Background: FAP can be considered as one of the familial cancer syndromes. The development of endocrine tumors in these patients is an infrequent event, and most of these tumors have been well-differentiated thyroid neoplasms. To our knowledge, the occurrence of organic hyperinsulinemia in the context of FAP has not been reported.
Methods: Organic hyperinsulinemia was demonstrated during a 72-h fast, measuring insulin and C-peptide by RIA at the time of hypoglycemia. Immunohistochemistry for insulin and other pancreatic hormones was performed on the surgical pancreatic specimen.
Results: The patient underwent a distal pancreatectomy with resolution of hypoglycemia.
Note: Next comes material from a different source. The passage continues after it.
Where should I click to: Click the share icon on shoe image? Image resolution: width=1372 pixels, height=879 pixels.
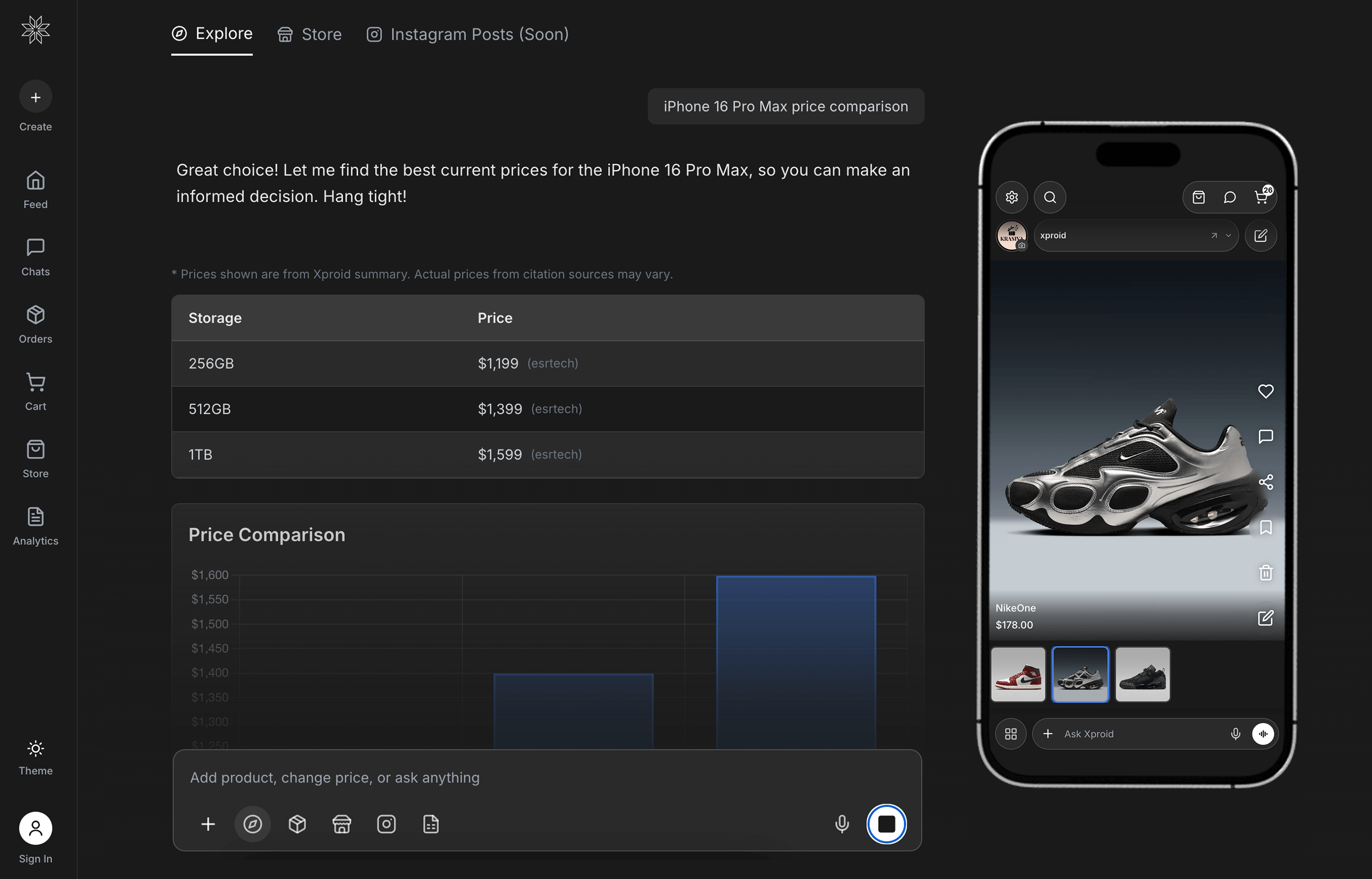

Histopathologically, the excised pancreas showed beta cell hyperplasia arising from the ductal epithelium. Such beta cells strongly immunostained for insulin, pancreatic polypeptide, and neuron-specific enolase.
Conclusions: The development of endocrine tumors in an inherited cancer syndromes such as FAP is rare. Such an association may suggest shared mechanisms of tumorigenesis. The case herein reported should prompt us to consider organic hyperinsulinism as an extracolonic manifestation of FAP.